• **Task directions**: There is a line below that contains "Instruction: Select the". Please reproduce it and all following lines exactly, through the final one.

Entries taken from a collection

==========

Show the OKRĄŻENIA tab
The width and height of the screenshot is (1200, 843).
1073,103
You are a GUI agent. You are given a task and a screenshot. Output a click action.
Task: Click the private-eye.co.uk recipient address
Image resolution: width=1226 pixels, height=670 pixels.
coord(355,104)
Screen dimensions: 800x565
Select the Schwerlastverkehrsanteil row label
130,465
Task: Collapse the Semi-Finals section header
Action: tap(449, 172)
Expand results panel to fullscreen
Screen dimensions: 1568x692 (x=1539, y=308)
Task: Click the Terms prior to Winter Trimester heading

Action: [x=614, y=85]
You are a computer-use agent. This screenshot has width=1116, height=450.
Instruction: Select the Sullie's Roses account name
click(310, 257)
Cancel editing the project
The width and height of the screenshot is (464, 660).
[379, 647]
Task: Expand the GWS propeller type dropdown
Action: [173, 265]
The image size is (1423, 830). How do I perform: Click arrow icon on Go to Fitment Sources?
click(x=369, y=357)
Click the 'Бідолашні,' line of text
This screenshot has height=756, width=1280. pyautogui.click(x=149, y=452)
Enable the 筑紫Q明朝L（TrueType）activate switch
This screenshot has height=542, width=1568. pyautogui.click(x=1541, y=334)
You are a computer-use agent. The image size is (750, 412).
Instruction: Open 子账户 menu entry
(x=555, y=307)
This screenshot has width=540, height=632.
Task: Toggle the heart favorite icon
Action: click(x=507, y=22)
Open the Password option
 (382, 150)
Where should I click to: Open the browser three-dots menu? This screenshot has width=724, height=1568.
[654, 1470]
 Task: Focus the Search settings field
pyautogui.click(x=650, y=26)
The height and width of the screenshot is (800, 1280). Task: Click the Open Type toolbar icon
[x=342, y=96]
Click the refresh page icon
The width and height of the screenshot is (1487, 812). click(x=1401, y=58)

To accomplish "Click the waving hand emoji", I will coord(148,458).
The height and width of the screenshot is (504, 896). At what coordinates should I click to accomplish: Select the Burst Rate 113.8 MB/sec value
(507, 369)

==========

• **Response for this exercise**:
Instruction: Select the Sullie's Roses account name
click(310, 257)
Cancel editing the project
The width and height of the screenshot is (464, 660).
[379, 647]
Task: Expand the GWS propeller type dropdown
Action: [173, 265]
The image size is (1423, 830). How do I perform: Click arrow icon on Go to Fitment Sources?
click(x=369, y=357)
Click the 'Бідолашні,' line of text
This screenshot has height=756, width=1280. pyautogui.click(x=149, y=452)
Enable the 筑紫Q明朝L（TrueType）activate switch
This screenshot has height=542, width=1568. pyautogui.click(x=1541, y=334)
You are a computer-use agent. The image size is (750, 412).
Instruction: Open 子账户 menu entry
(x=555, y=307)
This screenshot has width=540, height=632.
Task: Toggle the heart favorite icon
Action: click(x=507, y=22)
Open the Password option
 (382, 150)
Where should I click to: Open the browser three-dots menu? This screenshot has width=724, height=1568.
[654, 1470]
 Task: Focus the Search settings field
pyautogui.click(x=650, y=26)
The height and width of the screenshot is (800, 1280). Task: Click the Open Type toolbar icon
[x=342, y=96]
Click the refresh page icon
The width and height of the screenshot is (1487, 812). click(x=1401, y=58)

To accomplish "Click the waving hand emoji", I will coord(148,458).
The height and width of the screenshot is (504, 896). At what coordinates should I click to accomplish: Select the Burst Rate 113.8 MB/sec value
(507, 369)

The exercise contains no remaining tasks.